>>>>
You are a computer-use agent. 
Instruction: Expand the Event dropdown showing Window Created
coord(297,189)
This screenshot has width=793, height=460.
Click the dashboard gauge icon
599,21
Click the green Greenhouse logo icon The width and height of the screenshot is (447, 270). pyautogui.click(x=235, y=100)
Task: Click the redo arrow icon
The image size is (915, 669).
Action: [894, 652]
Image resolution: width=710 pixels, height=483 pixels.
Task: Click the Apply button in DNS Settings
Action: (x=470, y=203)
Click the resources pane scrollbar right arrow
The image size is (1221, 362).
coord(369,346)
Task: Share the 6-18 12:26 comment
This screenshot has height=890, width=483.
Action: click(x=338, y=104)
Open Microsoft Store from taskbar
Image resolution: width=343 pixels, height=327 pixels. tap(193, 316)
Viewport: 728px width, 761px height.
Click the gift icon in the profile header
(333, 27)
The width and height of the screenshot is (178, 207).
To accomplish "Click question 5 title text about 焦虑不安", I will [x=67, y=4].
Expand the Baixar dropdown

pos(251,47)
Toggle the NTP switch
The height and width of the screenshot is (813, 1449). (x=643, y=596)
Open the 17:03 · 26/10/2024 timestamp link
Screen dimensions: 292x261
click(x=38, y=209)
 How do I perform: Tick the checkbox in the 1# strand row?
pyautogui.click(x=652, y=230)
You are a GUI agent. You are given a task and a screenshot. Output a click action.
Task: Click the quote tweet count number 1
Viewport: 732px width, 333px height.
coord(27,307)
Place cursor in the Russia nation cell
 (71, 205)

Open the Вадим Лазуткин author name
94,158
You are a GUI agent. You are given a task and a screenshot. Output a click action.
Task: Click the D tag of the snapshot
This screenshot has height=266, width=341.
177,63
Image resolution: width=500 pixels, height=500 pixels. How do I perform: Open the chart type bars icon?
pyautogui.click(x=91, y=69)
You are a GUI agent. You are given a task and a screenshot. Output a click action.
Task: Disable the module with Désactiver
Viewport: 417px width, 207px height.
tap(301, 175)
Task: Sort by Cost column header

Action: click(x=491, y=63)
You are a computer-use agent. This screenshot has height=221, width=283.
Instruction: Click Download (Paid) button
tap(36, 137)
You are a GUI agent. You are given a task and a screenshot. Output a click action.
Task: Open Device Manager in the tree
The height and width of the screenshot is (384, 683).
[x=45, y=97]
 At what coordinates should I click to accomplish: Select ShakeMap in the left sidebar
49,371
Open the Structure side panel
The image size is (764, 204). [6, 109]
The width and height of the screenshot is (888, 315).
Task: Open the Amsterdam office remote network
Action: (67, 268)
<<<<
WORK TO BE COMPLETED -> Each line between the start of the listing above and the line containing "The width and height of the screenshot is (178, 207).", with both ends counted, is to be set down unchanged.

SOLVED PROBLEM ->
You are a computer-use agent. 
Instruction: Expand the Event dropdown showing Window Created
coord(297,189)
This screenshot has width=793, height=460.
Click the dashboard gauge icon
599,21
Click the green Greenhouse logo icon The width and height of the screenshot is (447, 270). pyautogui.click(x=235, y=100)
Task: Click the redo arrow icon
The image size is (915, 669).
Action: [894, 652]
Image resolution: width=710 pixels, height=483 pixels.
Task: Click the Apply button in DNS Settings
Action: (x=470, y=203)
Click the resources pane scrollbar right arrow
The image size is (1221, 362).
coord(369,346)
Task: Share the 6-18 12:26 comment
This screenshot has height=890, width=483.
Action: click(x=338, y=104)
Open Microsoft Store from taskbar
Image resolution: width=343 pixels, height=327 pixels. tap(193, 316)
Viewport: 728px width, 761px height.
Click the gift icon in the profile header
(333, 27)
The width and height of the screenshot is (178, 207).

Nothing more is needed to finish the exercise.